I was horribly, horribly mistaken. Here’s the thing about Jugger: You’re so focused on the giant guy who’s tagging people out with the chain like it’s a third arm (who, ironically enough, was Dante’s father) that you forget about what’s going on around you. Among the juggers, it’s a phenomenon called “field awareness,” and not having it means an 8-year-old boy with a foam short sword will come up from behind you and literally stab you in the back. Plus, I feel like as an adult, there’s something just fundamentally wrong with being that guy who got the kid out. But, after Dante beat me a few times, I mostly stopped feeling bad about it.

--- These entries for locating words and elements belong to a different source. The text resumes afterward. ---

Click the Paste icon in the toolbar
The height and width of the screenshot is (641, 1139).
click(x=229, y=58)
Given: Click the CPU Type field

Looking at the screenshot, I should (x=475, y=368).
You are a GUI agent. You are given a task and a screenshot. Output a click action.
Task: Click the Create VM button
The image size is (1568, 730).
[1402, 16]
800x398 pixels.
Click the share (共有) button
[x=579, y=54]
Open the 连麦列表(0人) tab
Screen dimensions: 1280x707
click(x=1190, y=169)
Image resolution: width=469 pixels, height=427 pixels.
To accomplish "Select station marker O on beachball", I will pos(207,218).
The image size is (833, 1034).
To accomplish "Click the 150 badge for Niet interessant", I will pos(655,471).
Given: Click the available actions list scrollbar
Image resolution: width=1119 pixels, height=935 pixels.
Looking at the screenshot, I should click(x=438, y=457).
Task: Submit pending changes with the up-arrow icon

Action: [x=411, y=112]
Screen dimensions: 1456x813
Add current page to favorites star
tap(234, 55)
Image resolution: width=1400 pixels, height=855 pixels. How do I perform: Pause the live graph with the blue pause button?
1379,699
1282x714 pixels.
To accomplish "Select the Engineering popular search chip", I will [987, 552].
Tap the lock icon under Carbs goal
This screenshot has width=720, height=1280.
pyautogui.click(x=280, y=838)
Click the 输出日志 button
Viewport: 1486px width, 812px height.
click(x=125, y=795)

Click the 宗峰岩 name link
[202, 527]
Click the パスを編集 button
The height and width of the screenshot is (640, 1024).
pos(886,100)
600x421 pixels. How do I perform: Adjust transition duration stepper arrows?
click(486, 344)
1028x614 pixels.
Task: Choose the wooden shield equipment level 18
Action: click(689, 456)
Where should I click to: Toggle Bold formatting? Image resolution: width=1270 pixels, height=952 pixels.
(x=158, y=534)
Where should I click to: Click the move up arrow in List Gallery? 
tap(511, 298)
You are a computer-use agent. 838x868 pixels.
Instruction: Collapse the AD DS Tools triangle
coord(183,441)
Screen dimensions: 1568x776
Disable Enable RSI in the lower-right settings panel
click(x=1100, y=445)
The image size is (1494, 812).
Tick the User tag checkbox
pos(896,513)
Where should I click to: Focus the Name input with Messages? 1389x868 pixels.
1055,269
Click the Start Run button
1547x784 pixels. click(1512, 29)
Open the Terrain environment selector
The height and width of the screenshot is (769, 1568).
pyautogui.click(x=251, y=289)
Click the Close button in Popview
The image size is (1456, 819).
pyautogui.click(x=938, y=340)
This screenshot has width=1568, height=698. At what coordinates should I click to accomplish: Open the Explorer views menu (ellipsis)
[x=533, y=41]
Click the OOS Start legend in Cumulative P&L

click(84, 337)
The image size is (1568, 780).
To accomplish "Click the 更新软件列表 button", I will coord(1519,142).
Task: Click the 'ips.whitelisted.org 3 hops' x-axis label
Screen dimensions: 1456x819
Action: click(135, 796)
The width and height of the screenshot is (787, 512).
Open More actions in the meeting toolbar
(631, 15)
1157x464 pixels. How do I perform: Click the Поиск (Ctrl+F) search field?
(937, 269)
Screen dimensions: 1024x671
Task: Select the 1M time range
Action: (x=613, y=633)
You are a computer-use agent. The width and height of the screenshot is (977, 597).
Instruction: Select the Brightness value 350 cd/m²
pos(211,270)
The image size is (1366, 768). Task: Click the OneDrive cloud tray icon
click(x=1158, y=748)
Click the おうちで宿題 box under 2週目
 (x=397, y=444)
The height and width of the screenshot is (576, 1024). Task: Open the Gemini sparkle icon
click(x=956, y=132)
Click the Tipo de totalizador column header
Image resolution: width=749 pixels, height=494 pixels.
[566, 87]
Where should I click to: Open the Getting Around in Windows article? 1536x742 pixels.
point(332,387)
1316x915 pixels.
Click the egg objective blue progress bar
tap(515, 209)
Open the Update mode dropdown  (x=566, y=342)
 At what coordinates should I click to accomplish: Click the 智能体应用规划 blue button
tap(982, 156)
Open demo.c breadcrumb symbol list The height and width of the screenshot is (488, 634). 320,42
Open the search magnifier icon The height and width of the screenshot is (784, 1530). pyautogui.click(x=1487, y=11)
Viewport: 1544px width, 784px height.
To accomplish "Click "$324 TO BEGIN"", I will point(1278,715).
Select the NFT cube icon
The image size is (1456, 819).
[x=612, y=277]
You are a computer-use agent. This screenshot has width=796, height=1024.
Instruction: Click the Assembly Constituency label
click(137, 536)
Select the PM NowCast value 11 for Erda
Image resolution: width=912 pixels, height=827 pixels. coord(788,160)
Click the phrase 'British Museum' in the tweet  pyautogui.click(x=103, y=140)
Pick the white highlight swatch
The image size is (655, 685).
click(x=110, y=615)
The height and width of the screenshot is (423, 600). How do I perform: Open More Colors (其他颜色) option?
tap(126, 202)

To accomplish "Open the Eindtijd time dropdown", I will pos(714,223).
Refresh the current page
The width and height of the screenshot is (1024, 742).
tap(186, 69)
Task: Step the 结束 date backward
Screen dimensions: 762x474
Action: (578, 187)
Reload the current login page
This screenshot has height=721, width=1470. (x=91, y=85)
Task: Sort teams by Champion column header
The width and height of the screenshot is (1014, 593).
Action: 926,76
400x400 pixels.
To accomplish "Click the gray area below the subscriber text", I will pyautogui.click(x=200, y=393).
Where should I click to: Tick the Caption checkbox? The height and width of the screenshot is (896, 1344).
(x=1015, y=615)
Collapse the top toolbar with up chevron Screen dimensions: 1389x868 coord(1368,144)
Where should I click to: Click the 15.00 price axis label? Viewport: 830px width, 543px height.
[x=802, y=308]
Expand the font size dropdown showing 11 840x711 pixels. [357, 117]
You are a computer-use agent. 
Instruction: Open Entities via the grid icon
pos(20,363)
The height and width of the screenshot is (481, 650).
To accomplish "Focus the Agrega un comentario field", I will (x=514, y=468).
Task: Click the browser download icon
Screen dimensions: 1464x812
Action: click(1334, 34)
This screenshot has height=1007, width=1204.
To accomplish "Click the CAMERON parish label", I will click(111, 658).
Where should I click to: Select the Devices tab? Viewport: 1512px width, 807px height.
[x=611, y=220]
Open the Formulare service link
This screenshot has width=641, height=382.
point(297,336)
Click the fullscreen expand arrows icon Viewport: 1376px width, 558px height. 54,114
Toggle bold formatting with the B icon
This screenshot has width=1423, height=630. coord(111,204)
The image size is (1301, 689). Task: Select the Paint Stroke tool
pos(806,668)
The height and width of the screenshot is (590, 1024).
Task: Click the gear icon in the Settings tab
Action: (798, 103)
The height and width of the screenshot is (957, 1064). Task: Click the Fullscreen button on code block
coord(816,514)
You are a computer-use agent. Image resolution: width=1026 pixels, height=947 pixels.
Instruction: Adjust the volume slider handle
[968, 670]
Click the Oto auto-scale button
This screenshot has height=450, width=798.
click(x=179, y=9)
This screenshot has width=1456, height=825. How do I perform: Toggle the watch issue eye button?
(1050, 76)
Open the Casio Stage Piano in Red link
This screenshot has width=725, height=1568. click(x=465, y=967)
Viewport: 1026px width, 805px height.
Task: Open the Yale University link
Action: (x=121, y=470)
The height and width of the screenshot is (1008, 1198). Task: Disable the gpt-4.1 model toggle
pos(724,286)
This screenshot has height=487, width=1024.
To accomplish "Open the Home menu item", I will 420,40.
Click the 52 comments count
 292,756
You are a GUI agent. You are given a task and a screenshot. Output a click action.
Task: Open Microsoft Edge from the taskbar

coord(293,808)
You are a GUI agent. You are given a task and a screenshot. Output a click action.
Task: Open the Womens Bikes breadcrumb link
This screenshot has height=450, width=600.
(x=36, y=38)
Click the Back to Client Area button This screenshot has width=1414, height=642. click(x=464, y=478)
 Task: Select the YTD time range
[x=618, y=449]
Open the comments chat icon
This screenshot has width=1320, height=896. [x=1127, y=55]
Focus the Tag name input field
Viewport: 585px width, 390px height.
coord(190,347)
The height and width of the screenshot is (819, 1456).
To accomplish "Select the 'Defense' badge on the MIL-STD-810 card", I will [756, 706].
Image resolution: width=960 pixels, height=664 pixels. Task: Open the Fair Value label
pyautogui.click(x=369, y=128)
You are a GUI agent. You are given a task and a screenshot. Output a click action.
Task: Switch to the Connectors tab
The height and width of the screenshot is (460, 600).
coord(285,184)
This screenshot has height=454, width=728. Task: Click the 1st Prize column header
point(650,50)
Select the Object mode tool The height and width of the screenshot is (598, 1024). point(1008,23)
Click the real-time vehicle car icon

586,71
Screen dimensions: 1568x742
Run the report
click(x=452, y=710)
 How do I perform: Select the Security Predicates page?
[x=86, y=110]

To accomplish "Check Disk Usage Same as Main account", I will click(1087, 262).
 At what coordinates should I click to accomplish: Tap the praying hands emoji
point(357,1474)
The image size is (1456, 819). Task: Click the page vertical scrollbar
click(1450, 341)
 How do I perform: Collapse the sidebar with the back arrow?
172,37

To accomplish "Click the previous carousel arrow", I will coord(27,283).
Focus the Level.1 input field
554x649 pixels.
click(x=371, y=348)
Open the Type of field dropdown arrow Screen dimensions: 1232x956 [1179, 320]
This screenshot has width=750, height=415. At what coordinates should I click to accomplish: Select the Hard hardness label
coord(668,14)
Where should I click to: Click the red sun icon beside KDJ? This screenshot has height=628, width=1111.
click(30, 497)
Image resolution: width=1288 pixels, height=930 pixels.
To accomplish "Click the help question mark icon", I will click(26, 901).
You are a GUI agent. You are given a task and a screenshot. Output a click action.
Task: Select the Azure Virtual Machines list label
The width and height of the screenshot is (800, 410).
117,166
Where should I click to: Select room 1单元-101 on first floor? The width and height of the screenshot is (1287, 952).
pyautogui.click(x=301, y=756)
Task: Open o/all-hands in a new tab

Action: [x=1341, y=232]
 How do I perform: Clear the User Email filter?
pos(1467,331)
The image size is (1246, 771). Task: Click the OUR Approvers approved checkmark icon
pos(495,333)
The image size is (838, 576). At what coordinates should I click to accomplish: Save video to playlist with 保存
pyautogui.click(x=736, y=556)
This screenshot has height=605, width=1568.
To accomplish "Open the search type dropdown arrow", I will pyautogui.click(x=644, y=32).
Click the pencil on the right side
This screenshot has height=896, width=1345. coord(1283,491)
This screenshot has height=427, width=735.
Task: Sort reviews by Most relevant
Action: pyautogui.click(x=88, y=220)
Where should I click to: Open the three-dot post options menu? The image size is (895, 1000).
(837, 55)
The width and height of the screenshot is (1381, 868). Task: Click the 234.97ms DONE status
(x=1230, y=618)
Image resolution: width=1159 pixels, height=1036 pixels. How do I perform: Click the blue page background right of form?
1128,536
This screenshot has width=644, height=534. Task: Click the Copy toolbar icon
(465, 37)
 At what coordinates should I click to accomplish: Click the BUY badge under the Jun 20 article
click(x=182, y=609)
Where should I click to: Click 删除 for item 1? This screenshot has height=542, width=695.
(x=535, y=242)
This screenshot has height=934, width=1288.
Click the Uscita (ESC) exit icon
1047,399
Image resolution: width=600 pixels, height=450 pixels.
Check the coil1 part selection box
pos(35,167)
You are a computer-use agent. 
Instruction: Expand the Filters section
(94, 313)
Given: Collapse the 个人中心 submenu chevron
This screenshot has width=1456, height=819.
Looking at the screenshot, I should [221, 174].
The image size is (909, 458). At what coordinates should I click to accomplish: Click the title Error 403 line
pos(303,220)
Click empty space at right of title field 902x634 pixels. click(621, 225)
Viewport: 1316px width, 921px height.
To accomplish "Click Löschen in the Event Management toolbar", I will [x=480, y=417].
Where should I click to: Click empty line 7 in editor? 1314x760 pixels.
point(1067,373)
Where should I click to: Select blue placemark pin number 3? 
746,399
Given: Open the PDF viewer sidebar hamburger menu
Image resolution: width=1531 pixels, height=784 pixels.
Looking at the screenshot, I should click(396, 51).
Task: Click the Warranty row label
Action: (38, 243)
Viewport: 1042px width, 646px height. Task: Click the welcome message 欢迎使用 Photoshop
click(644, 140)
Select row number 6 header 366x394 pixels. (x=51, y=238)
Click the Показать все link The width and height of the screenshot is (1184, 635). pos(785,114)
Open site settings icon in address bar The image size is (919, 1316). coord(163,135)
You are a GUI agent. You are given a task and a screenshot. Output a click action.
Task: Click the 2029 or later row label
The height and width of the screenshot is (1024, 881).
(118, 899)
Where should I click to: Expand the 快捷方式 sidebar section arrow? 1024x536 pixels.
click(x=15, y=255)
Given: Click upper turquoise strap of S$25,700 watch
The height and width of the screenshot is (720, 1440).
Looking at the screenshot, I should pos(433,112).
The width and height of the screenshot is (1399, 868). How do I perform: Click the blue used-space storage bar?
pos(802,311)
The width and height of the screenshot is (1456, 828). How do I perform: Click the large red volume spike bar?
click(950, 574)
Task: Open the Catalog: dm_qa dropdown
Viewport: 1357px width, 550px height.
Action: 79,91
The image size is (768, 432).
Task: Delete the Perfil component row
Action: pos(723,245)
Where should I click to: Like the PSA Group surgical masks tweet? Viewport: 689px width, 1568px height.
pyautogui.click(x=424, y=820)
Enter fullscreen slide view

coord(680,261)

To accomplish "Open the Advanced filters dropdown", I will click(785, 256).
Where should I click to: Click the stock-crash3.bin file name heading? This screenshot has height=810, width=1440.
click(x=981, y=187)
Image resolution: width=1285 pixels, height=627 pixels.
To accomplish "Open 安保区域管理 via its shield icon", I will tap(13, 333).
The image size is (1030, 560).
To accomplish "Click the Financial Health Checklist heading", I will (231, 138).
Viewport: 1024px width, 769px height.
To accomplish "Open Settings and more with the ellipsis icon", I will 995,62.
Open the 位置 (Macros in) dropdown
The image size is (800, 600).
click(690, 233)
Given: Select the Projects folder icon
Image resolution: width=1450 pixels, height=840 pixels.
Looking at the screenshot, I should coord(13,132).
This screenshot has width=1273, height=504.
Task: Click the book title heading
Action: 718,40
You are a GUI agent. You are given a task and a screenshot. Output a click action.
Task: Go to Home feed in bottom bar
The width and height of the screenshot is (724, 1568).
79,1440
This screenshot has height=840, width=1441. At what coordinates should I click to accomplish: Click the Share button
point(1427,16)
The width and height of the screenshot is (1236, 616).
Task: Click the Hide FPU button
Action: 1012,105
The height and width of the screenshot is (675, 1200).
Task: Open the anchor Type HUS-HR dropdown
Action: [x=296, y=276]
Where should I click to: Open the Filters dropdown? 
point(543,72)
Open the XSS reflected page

On the field, the game goes fast. From the moment you sprint to the skull from either end of the field, time seems to move more quickly. In your head, you’re hearing the stones count down the time and looking for the skull and distinguishing your teammates from the enemy and figuring out who to take down first and – oh wait, there’s the skull going into our goal.
It moves so fast.
My best moment was in the second game. We had miraculously won the first, and here Dante was my team captain. He was trash-talking – for some reason, he wanted to trade me – and I felt a very primal, macho insecurity. I needed to prove myself. I volunteered to Qwik. I felt confident. I felt powerful. And I was put on the ground and pinned for the rest of the game within five stones.
Was I humiliated? Not really. But I could see Dante’s disappointment, and there’s something really weird about an 8-year-old’s disappointment that makes you want to do so much better.
When it was my turn to Qwik again, I was determined to score. The game started, my team was dominating, and suddenly, it was just me and the other Qwik facing off against each other.
Dread washed over me. This girl is probably 100 pounds soaking wet but has played for significantly longer than I, obviously. Being a solidly-built woman with plenty of muscle mass to spare, I really didn’t want to hurt her. But I had to wrestle her to the ground and win the skull, then run to the goal and score it in before anyone else got through his or her five-stone count.
In the end, I didn’t have to worry about being too aggressive because she immediately lunged at me, wrapped her arms around my waist, and started trying to drag me down. As gently as I could, I turned her away from my torso and, in an almost romantic dip, lowered her to the ground, picked up the foam skull, and ran to the goal. I still don’t know if I did it right, but they gave me the point anyway, bless their hearts.
Our team still lost the game, but no one seemed to care. Not even Dante showed a bit of disappointment or frustration with the loss. He was too excited about his Pidgeotto evolving into a Pidgeot on his Nintendo DS. A surprising number of people came up to me to ask if I would come back and play again. If the last two weeks are any indication of what my life could be like on Sunday mornings, I think I’ll be back again.
Want to try it out for yourself? Jugger Arizona practices on Sundays at Kiwanis Park in Tempe at 11 a.m. and Wednesdays at Chaparral Park in Scottsdale at 6:30 p.m. People of all ages and skill levels are welcome.